12 maggio 2014

Made In, Strasburgo approva

L'UE rende obbligatoria l'indicazione del paese d'origine sui prodotti

Il primo tempo della partita europea per il MADE IN si è conclusa a favore dell’Italia, che il 15 aprile è riuscita a portare a casa la proposta di regolamento sulla sicurezza dei prodotti di consumo superando l’ostruzionismo tedesco.
Con 485 voti a favore, 130 contrari e 27 astensioni, il Parlamento Europeo ha chiesto infatti di superare l’attuale sistema volontario e rendere obbligatoria per fabbricanti e importatori l’indicazione sui prodotti del paese d’origine.
È l’epilogo di una lunga battaglia intrapresa fin dal 2005, quando l’Italia aveva sollecitato con forza un intervento normativo capace di offrire maggiori informazioni ai consumatori, rafforzando  anche la lotta alla contraffazione.
 L’opposizione della Germania e dell’area angloscandinava, tuttavia, hanno reso l’iter subito complicato e per ragioni evidenti.
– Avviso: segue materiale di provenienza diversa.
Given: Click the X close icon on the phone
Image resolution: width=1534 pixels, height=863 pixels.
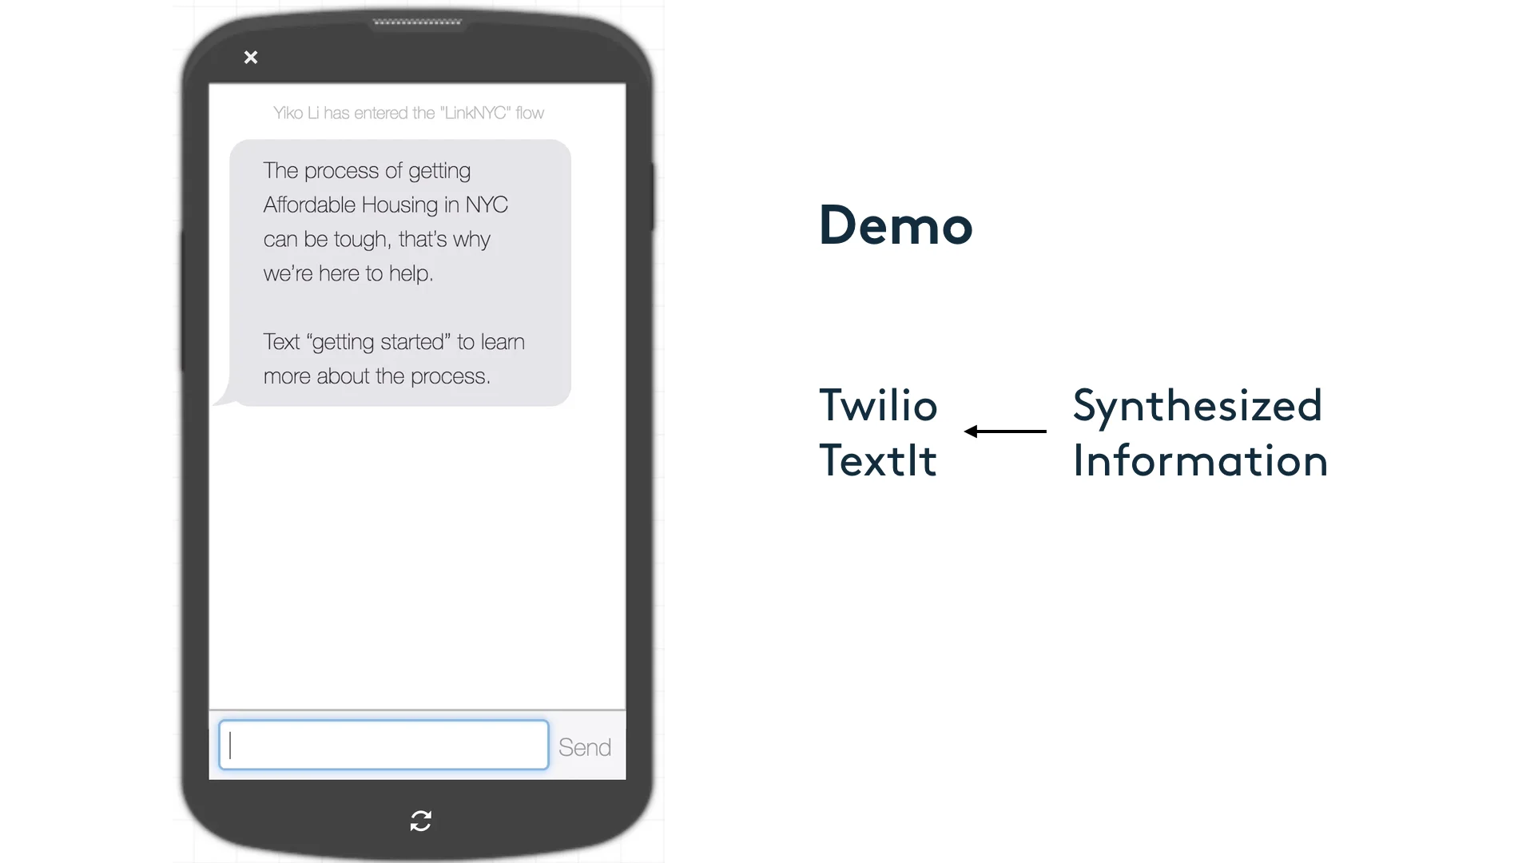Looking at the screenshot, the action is point(251,58).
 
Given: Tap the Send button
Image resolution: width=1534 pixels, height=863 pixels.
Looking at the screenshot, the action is point(585,747).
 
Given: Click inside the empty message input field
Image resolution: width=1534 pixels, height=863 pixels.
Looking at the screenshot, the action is point(384,746).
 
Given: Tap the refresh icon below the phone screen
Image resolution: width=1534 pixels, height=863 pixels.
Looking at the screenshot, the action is point(420,821).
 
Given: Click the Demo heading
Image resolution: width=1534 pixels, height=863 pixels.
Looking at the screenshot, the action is point(896,225).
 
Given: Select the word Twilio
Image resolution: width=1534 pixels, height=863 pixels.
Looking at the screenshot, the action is point(878,405).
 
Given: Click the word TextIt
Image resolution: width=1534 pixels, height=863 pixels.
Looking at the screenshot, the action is point(878,460).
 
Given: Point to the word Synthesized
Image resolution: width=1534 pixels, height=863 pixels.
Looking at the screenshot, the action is point(1197,405).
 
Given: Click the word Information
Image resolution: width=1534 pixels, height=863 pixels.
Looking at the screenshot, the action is point(1200,460).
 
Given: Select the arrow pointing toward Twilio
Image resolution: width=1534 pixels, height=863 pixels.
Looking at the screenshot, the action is point(1005,432).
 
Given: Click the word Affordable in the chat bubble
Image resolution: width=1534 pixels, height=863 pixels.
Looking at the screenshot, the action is point(309,205).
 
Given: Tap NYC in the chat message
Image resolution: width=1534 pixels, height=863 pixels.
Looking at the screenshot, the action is point(487,205).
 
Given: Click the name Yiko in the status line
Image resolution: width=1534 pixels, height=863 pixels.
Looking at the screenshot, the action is point(288,113).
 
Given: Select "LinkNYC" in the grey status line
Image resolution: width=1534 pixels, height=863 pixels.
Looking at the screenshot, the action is point(475,113).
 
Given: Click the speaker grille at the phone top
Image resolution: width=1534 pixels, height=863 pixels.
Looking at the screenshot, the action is point(417,22).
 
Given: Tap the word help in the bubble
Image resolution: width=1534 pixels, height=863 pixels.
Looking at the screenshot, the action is point(410,274).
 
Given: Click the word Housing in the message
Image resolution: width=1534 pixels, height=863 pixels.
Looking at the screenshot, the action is point(399,205).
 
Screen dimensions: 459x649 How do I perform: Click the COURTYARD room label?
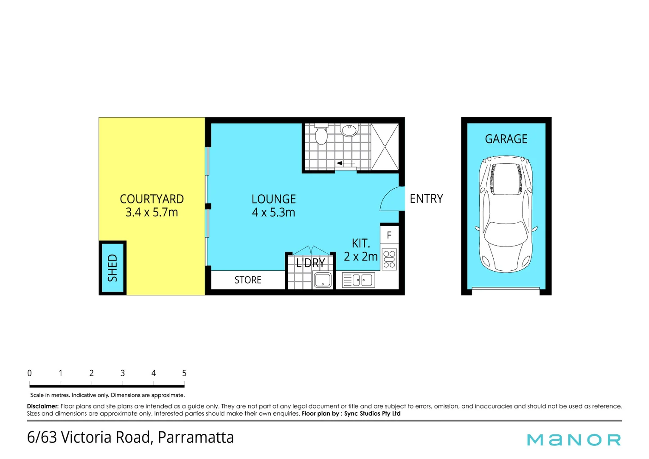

Se da un lato, per l’Italia, inserire l’origine del prodotto rappresenta un valore aggiunto, per la Germania il vantaggio è dubbio.

La relatrice sulla sicurezza dei prodotti, la danese Christel Schaldemose, ha definito il voto “un grande passo in avanti verso la trasparenza della catena di fornitura dei prodotti”, criticando tuttavia gli Stati membri per non essere stati capaci di arrivare a una posizione comune in Consiglio sul regolamento nel suo complesso. Grazie al voto del Parlamento, però, il negoziato dovrebbe avviarsi ora a una conclusone positiva.

“Il Consiglio deve solo prendere atto del voto del Parlamento e rispettarlo», ha detto Sergio Cofferati, vicepresidente della Commissione parlamentare per il mercato interno e la protezione dei consumatori. E considerando che a luglio comincia anche il semestre di presidenza italiana, la strada dovrebbe davvero in discesa.

Se tutto andrà come deve, l’etichetta MADE IN sarà utilizzata obbligatoriamente per tutti i prodotti non alimentari venduti nell’Unione, fatte salve alcune eccezioni come i medicinali. Secondo la proposta approvata a Strasburgo, i produttori potranno scegliere se mettere sull’etichetta la dicitura Made in EU oppure direttamente il nome del loro paese, un “ammorbidimento” che nulla toglie alla sostanza della decisione.
Un limite, semmai, è rappresentato dal fatto che per le merci prodotte fuori dall’Unione, il paese di origine debba considerarsi quello in cui è avvenuta “l’ultima trasformazione o lavorazione sostanziale”. Se una camicia è fatta in Bangladesh, per esempio, ma i bottoni sono cuciti in Italia come ultimo passaggio, il prodotto può essere etichettato Made in Italy.
Una vittoria senza “se” né “ma” va considerata invece la richiesta relativa alle sanzioni a carico delle imprese inadempienti, sanzioni che dovranno essere “proporzionate e dissuasive”, tenendo conto della gravità, della durata, del carattere intenzionale o ricorrente della violazione e della dimensione della società.